## INSTRUCTIONS FOR THE TASK
Copy every line that holds the string "button" from the data below.

** Opening THE DATA block **

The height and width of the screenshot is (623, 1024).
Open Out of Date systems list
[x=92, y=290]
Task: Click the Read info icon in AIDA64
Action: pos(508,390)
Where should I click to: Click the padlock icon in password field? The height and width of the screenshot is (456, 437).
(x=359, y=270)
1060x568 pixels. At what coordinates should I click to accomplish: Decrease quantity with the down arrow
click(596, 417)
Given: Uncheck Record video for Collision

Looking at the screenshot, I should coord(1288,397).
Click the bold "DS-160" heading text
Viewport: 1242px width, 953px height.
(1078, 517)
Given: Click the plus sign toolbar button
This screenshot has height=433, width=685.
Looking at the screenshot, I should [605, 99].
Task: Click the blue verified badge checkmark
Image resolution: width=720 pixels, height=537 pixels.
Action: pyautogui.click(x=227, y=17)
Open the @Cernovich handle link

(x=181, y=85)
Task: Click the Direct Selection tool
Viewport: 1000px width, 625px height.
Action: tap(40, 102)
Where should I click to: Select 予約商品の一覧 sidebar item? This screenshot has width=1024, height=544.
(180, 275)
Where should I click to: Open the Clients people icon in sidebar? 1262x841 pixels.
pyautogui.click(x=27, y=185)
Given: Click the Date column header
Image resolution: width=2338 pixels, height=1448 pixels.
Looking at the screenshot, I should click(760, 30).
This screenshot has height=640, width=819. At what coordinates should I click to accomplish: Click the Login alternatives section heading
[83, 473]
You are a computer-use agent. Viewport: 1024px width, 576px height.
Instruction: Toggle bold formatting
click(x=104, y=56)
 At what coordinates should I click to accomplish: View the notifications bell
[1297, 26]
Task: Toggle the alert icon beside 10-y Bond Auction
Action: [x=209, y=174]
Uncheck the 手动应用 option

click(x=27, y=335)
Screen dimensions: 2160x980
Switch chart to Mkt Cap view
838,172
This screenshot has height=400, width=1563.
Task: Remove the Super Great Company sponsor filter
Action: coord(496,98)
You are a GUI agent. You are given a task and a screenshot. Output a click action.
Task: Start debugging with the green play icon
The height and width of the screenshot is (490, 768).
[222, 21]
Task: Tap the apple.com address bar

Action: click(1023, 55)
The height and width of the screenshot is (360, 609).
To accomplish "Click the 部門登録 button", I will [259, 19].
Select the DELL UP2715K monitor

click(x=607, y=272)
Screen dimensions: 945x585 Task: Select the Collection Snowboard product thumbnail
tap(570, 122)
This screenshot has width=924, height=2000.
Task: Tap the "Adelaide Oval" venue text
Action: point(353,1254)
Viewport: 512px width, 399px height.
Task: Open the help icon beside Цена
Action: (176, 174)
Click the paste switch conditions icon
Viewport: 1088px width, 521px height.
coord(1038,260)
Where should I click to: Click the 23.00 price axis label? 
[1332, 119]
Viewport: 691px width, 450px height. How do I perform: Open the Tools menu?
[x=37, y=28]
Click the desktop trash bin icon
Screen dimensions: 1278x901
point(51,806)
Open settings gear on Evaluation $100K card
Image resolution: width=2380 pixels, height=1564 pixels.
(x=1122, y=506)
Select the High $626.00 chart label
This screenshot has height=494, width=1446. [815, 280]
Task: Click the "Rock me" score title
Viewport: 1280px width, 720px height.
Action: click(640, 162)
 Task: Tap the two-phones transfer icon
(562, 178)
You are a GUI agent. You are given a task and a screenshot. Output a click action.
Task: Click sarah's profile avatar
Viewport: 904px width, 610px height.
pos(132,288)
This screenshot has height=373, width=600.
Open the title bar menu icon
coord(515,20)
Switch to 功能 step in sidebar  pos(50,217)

** Closing THE DATA block **

## REPLY TO THE TASK
Given: Click the plus sign toolbar button
To accomplish "Click the 部門登録 button", I will [259, 19].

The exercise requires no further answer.